# Description of the task
Set all of the entries down again precisely as they are written.

[Saved data entries]
========================================================================
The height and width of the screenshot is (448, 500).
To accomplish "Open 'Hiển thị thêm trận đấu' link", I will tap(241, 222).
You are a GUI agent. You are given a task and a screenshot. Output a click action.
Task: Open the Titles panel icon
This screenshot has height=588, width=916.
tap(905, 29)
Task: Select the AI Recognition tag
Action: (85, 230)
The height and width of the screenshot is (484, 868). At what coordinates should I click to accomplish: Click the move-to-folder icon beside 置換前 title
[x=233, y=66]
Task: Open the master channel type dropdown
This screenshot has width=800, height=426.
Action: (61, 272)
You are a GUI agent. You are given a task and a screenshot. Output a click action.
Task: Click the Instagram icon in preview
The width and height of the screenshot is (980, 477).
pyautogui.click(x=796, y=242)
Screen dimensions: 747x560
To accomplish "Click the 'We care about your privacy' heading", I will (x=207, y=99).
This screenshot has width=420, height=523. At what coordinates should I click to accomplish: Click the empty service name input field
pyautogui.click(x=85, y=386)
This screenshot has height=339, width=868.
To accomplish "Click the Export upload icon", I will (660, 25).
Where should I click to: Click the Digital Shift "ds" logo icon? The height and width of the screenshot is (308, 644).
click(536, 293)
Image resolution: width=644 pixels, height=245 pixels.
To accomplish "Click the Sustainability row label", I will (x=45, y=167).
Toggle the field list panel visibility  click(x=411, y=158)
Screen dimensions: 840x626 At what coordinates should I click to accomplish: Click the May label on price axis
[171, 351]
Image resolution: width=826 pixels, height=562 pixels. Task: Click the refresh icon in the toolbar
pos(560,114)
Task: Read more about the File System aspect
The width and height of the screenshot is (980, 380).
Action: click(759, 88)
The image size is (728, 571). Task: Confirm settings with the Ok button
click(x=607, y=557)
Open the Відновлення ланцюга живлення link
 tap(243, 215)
========================================================================
# Answer box
The height and width of the screenshot is (448, 500).
To accomplish "Open 'Hiển thị thêm trận đấu' link", I will tap(241, 222).
You are a GUI agent. You are given a task and a screenshot. Output a click action.
Task: Open the Titles panel icon
This screenshot has height=588, width=916.
tap(905, 29)
Task: Select the AI Recognition tag
Action: (85, 230)
The height and width of the screenshot is (484, 868). At what coordinates should I click to accomplish: Click the move-to-folder icon beside 置換前 title
[x=233, y=66]
Task: Open the master channel type dropdown
This screenshot has width=800, height=426.
Action: (61, 272)
You are a GUI agent. You are given a task and a screenshot. Output a click action.
Task: Click the Instagram icon in preview
The width and height of the screenshot is (980, 477).
pyautogui.click(x=796, y=242)
Screen dimensions: 747x560
To accomplish "Click the 'We care about your privacy' heading", I will (x=207, y=99).
This screenshot has width=420, height=523. At what coordinates should I click to accomplish: Click the empty service name input field
pyautogui.click(x=85, y=386)
This screenshot has height=339, width=868.
To accomplish "Click the Export upload icon", I will (660, 25).
Where should I click to: Click the Digital Shift "ds" logo icon? The height and width of the screenshot is (308, 644).
click(536, 293)
Image resolution: width=644 pixels, height=245 pixels.
To accomplish "Click the Sustainability row label", I will (x=45, y=167).
Toggle the field list panel visibility  click(x=411, y=158)
Screen dimensions: 840x626 At what coordinates should I click to accomplish: Click the May label on price axis
[171, 351]
Image resolution: width=826 pixels, height=562 pixels. Task: Click the refresh icon in the toolbar
pos(560,114)
Task: Read more about the File System aspect
The width and height of the screenshot is (980, 380).
Action: click(759, 88)
The image size is (728, 571). Task: Confirm settings with the Ok button
click(x=607, y=557)
Open the Відновлення ланцюга живлення link
 tap(243, 215)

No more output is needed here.